In the material below, the line holding "Open the green Others $43.00M tile" and every line after it should be reproduced exactly, please, with pictures omitted.

----- DATA TO PROCESS -----

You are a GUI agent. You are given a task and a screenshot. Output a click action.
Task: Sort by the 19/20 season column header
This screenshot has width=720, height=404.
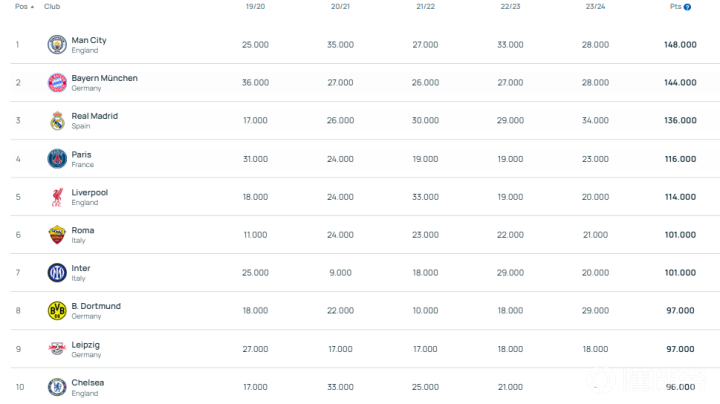pos(255,6)
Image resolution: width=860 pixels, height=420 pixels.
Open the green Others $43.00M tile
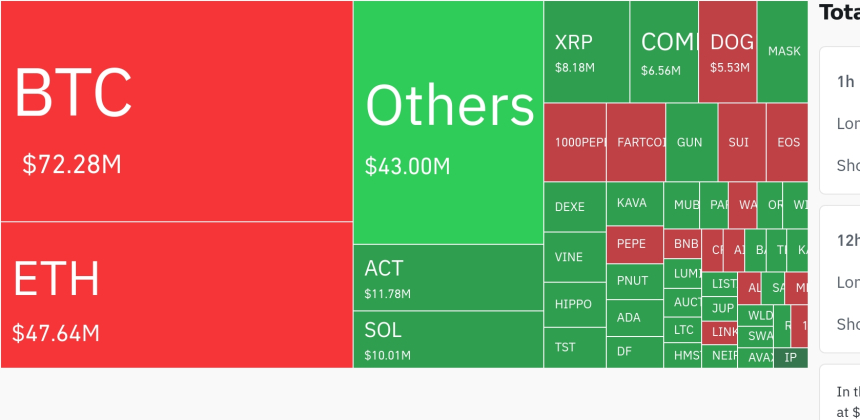(448, 122)
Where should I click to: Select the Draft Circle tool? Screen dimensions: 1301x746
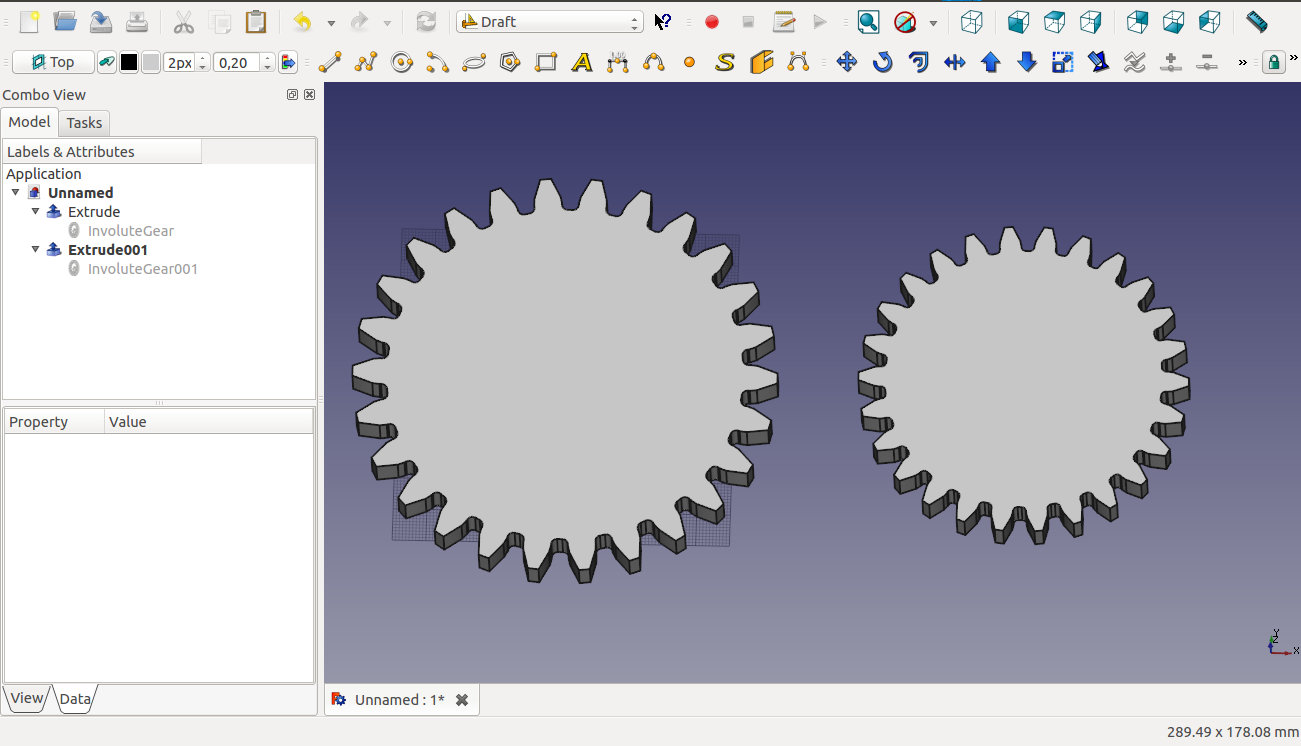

-----

__REPLY__.
Open the green Others $43.00M tile
(448, 122)
Where should I click to: Select the Draft Circle tool? Screen dimensions: 1301x746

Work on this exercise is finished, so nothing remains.